Cette unanimité est contestée. Selon Sport News Africa, dans une enquête du journaliste Romain Molina, seuls quatre membres auraient exprimé ouvertement leur soutien durant la réunion : le président de la CAF Patrice Motsepe, le Marocain Fouzi Lekjaa, le Mauritanien Ahmed Yahya et le Djiboutien Souleiman Waberi. La majorité des autres membres serait restée silencieuse. Le même média précise que ce silence ne vaut pas opposition. La CAF n’a pas démenti publiquement ces informations.
Membre du comité exécutif de la CAF depuis mars 2025, Samuel Eto’o a choisi de s’afficher parmi les défenseurs les plus visibles d’Infantino.
2017 : la chute de Hayatou, et ceux qui l’ont provoquée
Le 16 mars 2017 à Addis-Abeba, Issa Hayatou, président de la CAF depuis 1988, est battu par le Malgache Ahmad Ahmad, par 34 voix contre 20. C’est la fin d’une ère de presque 30 ans. Camfoot décrivait alors les relations entre Hayatou et Gianni Infantino, élu un an plus tôt à la tête de la FIFA, comme « tendues ».
Samuel Eto’o avait apporté son soutien à la candidature d’Ahmad Ahmad à la présidence de la CAF. Le nouveau président le remerciera en le faisant ensuite son conseiller spécial. L’ancien capitaine des Lions a œuvré à rallier des soutiens contre son compatriote Issa Hayatou en faveur de l’Italo-Suisse. Certainement là aussi pour le bien de l’Afrique !
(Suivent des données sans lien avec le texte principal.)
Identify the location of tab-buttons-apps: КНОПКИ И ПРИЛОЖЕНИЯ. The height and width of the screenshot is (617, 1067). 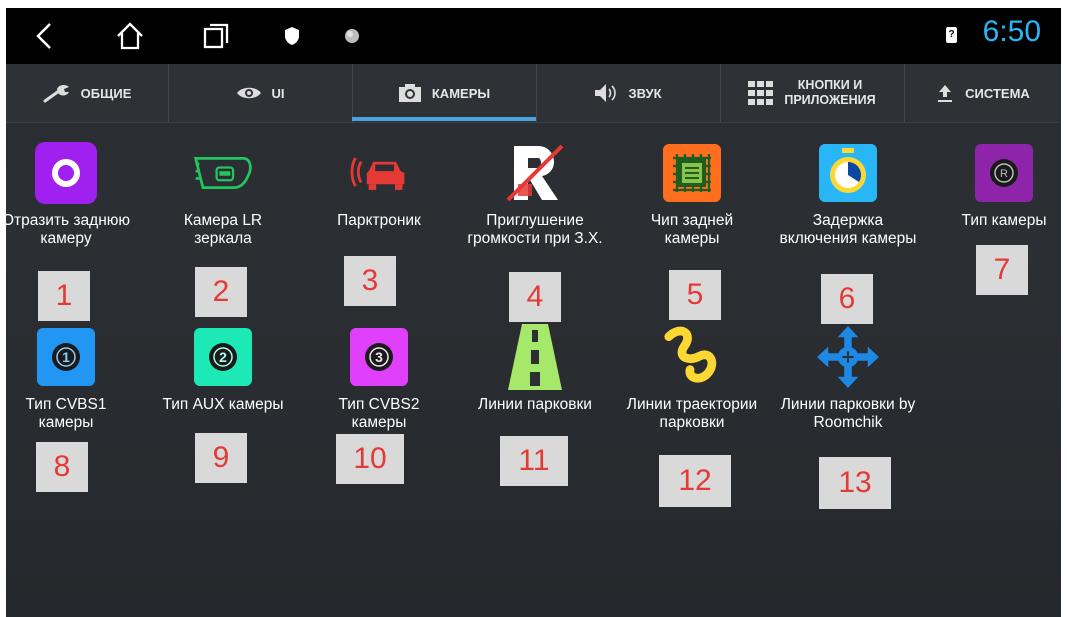
(812, 93).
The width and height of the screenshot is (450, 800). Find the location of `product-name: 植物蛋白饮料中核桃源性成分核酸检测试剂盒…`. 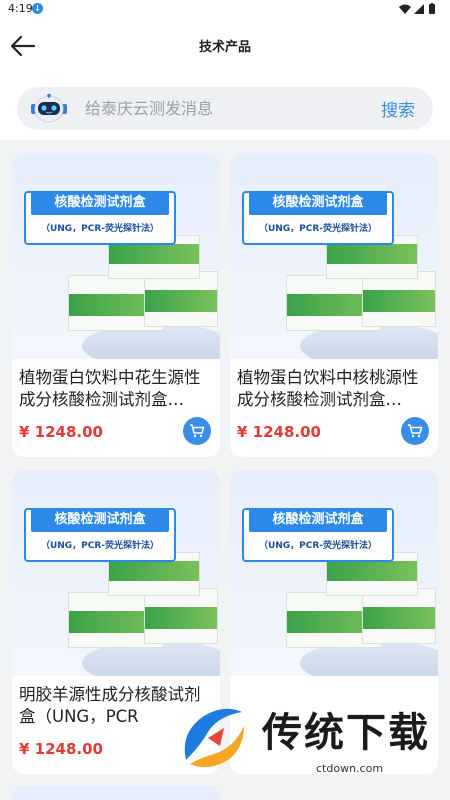

product-name: 植物蛋白饮料中核桃源性成分核酸检测试剂盒… is located at coordinates (333, 389).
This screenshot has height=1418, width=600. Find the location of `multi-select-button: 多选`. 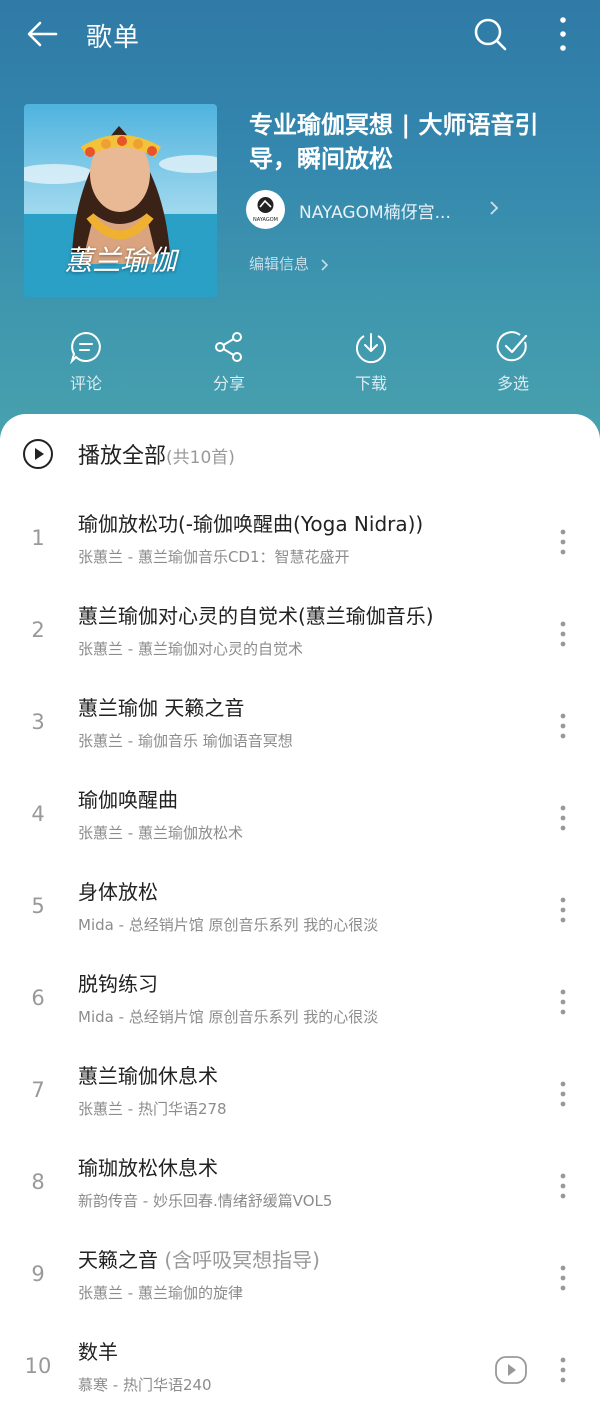

multi-select-button: 多选 is located at coordinates (513, 365).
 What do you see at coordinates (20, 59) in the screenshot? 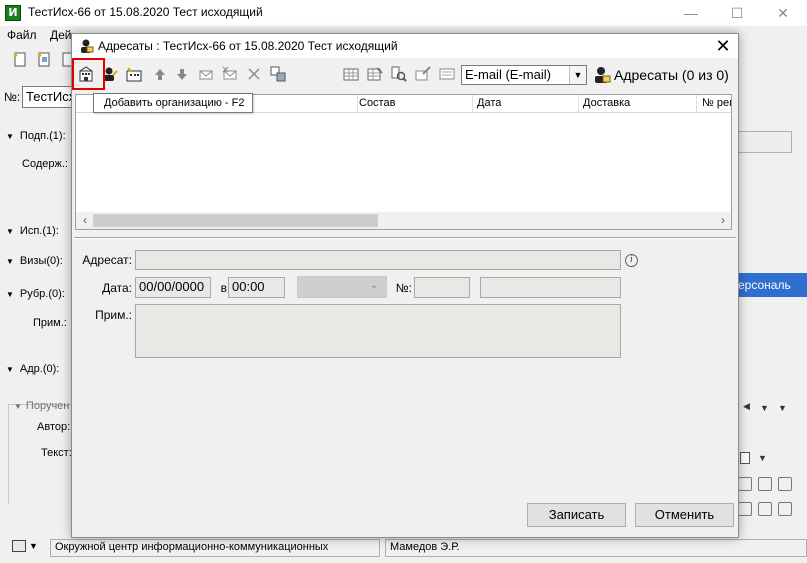
I see `new-doc-icon` at bounding box center [20, 59].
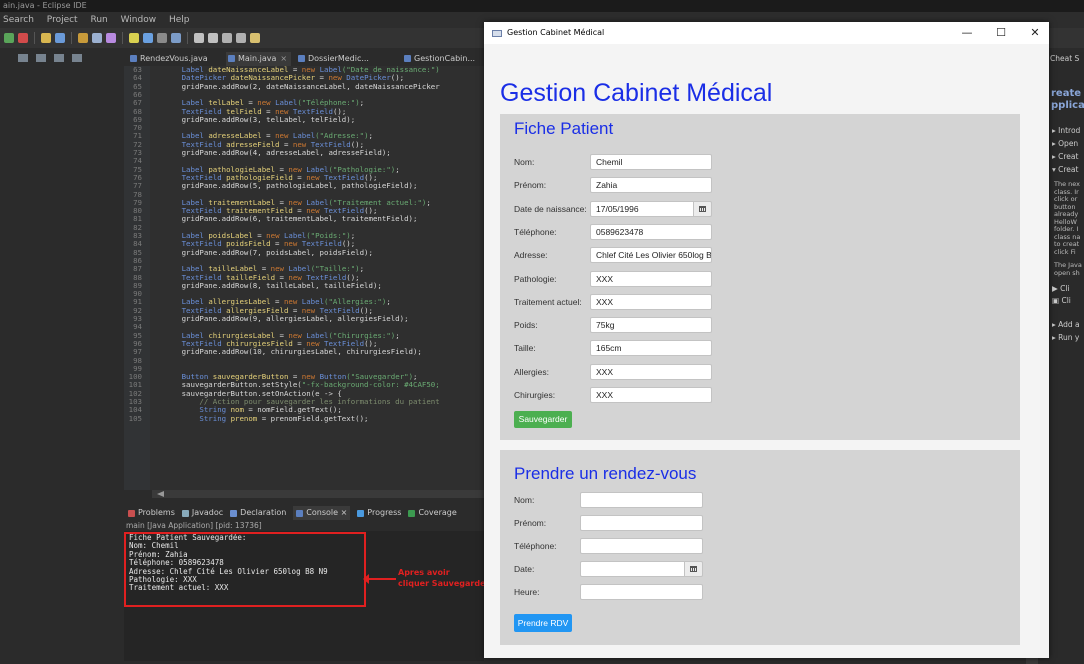 Image resolution: width=1084 pixels, height=664 pixels. What do you see at coordinates (176, 38) in the screenshot?
I see `show-whitespace-icon` at bounding box center [176, 38].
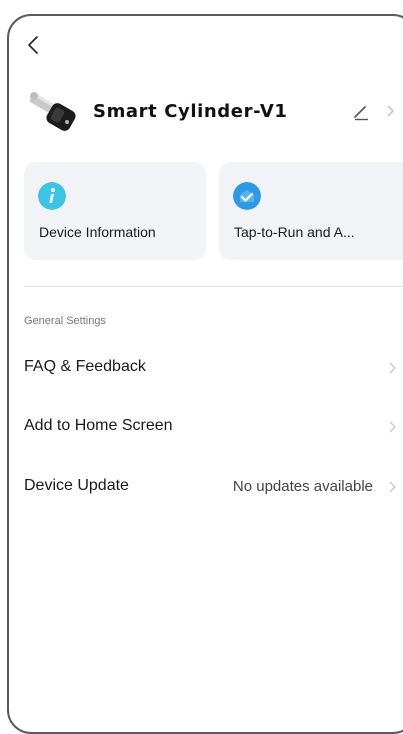  What do you see at coordinates (98, 426) in the screenshot?
I see `row-title: Add to Home Screen` at bounding box center [98, 426].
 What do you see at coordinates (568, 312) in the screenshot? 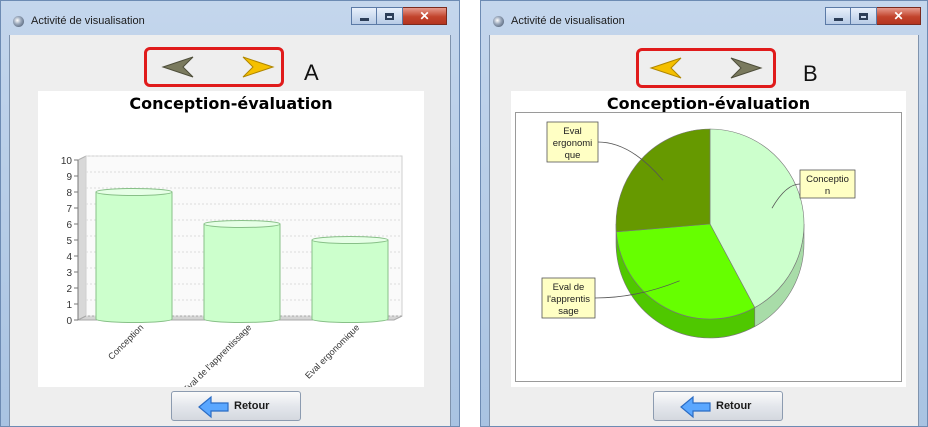
I see `slice-label: sage` at bounding box center [568, 312].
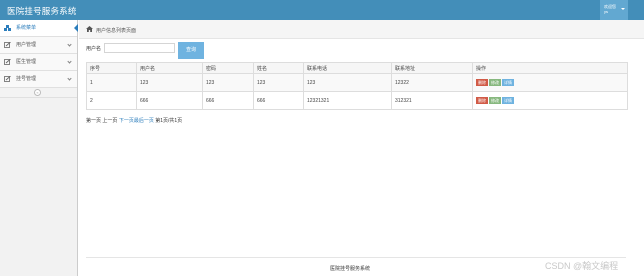  Describe the element at coordinates (38, 46) in the screenshot. I see `sidebar-item-user-management: 用户管理` at that location.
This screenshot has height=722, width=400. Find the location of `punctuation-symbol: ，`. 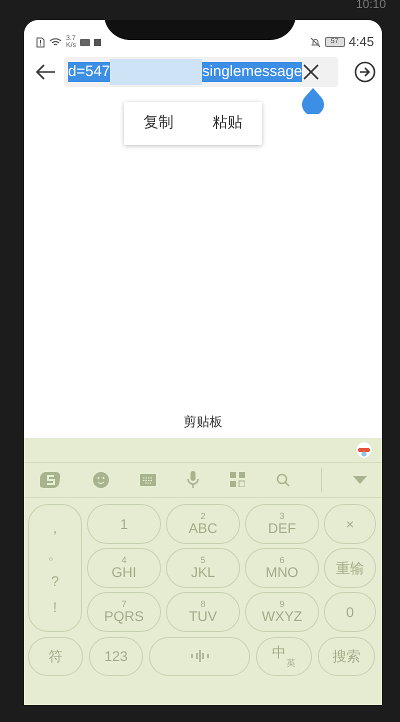

punctuation-symbol: ， is located at coordinates (55, 528).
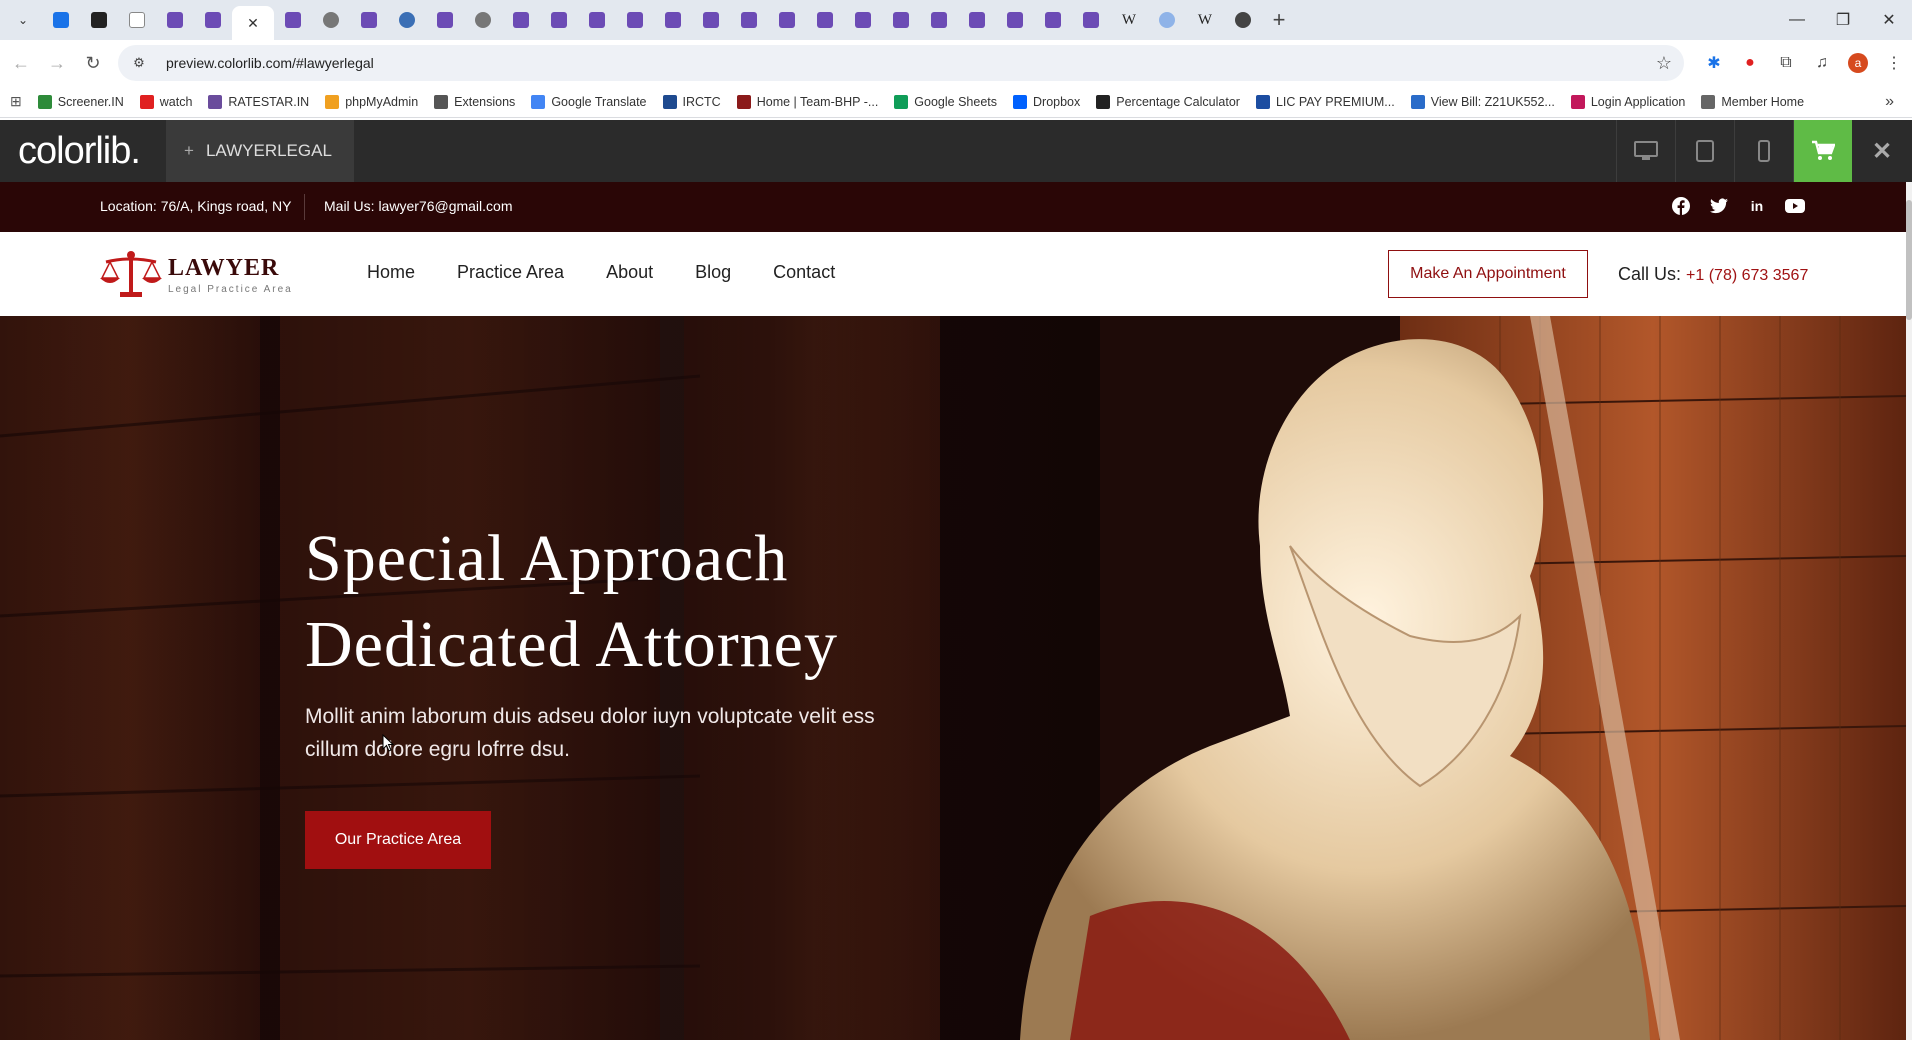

Mais la plus grosse traitrise fut sans aucun doute le partenaire de longue date de Issa Hayatou, Constant Omari. Celui qui était alors président de la fédération congolaise et membre du Conseil de la FIFA, va intègrer l’équipe dirigeante d’Ahmad. Puis il est désigné deuxième vice-président de la CAF en mai 2017, avant de devenir premier vice-président.
Les trajectoires ont depuis divergé. En novembre 2020, Ahmad Ahmad a été suspendu par la commission d’éthique de la FIFA. Et Constant Omari a été suspendu un an par la FIFA en 2021, dans le cadre d’une procédure menée par la commission d’éthique indépendante. En août 2026, lors d’un Space, il a accusé Gianni Infantino d’avoir manœuvré pour obtenir sa mise à l’écart.
Omari, défenseur posthume de Hayatou, qui contredit son « ami » Samuel Eto’o
En juillet 2026, dans une vidéo, le même Constant Omari rend hommage à Issa Hayatou, décédé en août 2024. Il lui attribue le mérite de l’augmentation du nombre de places africaines en Coupe du monde :
« Ce n’est pas une libéralité de qui que ce soit », affirme-t-il, mais « une bataille menée par les Africains eux-mêmes ».
Cela contredit directement l’argument d’Infantino bienfaiteur de l’Afrique, et que la chronologie officielle nuance : l’élargissement à 48 équipes et la répartition des places ont été adoptés par le Conseil de la FIFA en 2017, sous la présidence d’Infantino.
Parmi les figures associées à l’équipe d’Ahmad Ahmad après 2017, Samuel Eto’o est aujourd’hui le plus visible dans le camp Infantino. Ahmad Ahmad a quitté le premier plan. Constant Omari s’est retourné contre le président de la FIFA et revendique désormais l’héritage de Hayatou.